• [Provided records]
********

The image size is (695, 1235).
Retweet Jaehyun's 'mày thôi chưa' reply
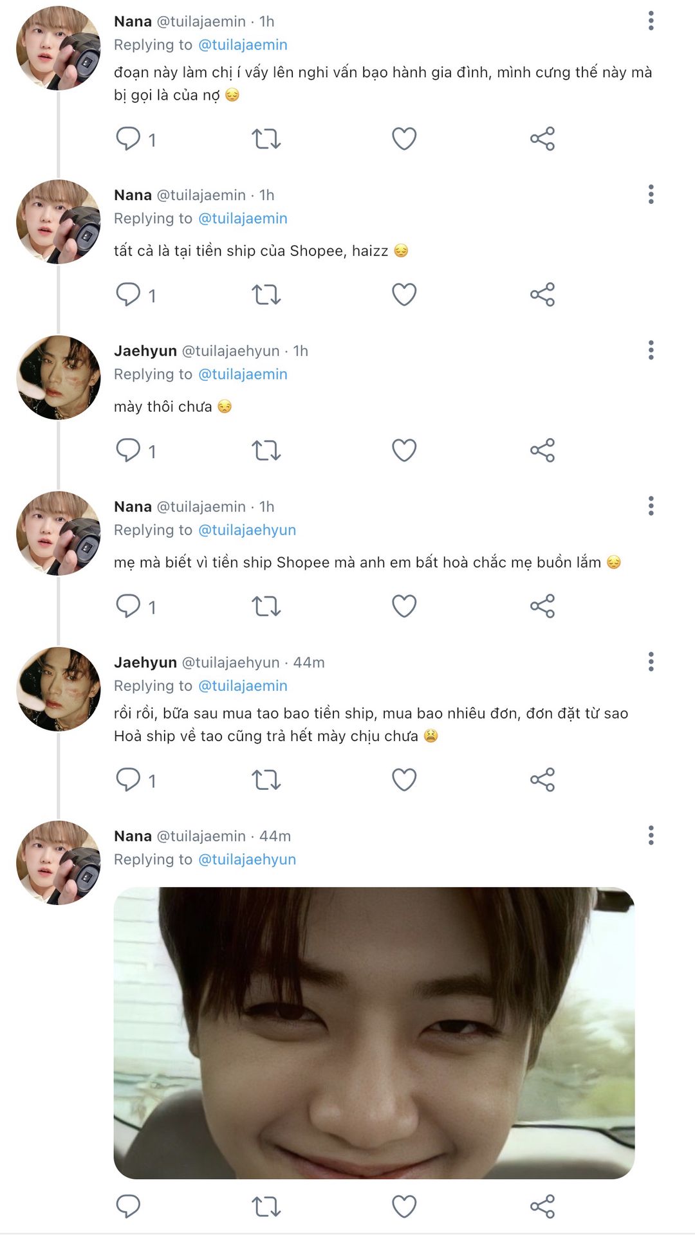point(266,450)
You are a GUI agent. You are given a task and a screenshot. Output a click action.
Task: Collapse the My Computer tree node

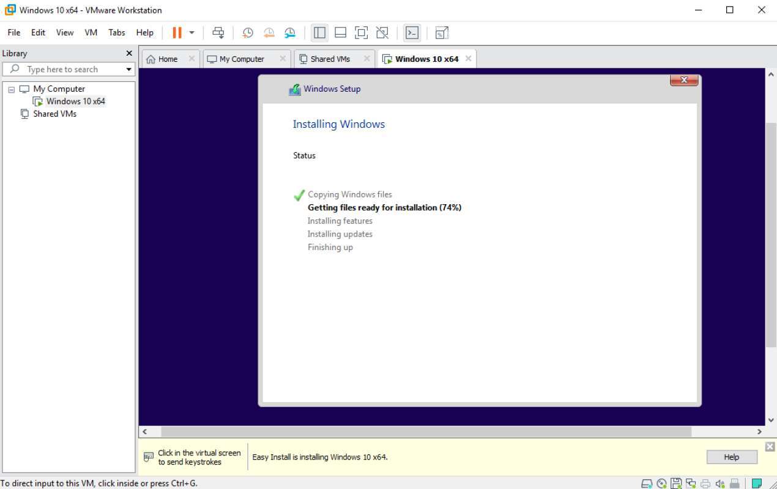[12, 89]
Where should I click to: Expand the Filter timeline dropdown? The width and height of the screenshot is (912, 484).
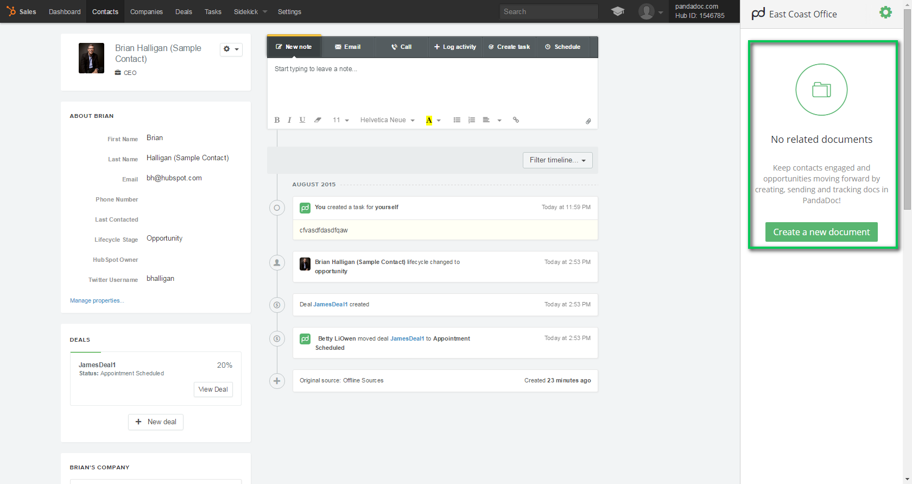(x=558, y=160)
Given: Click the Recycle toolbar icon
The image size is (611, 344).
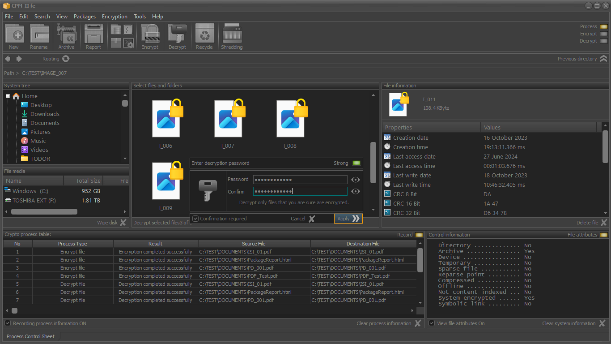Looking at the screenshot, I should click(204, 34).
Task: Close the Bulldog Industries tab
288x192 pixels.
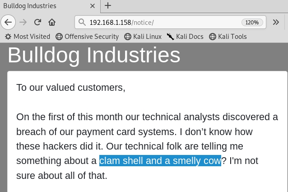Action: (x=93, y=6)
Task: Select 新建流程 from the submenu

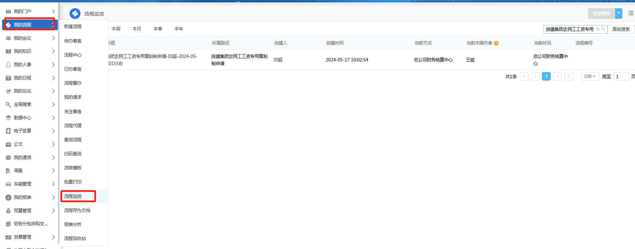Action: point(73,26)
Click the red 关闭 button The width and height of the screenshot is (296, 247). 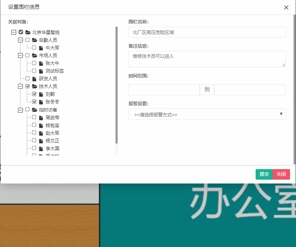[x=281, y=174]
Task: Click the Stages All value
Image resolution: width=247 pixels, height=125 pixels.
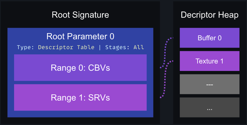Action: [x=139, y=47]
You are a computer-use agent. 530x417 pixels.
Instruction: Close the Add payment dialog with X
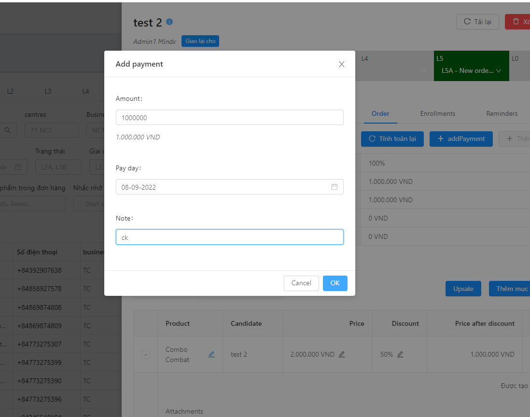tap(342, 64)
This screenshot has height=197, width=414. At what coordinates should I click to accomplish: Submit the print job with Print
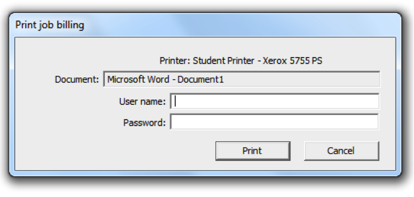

********

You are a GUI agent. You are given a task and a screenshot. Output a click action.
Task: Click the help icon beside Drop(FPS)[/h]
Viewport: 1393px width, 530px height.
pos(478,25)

********

From the entries above, pull out each line that includes "icon".

• [Your response]
Given: Click the Recycle toolbar icon
Task: Click the help icon beside Drop(FPS)[/h]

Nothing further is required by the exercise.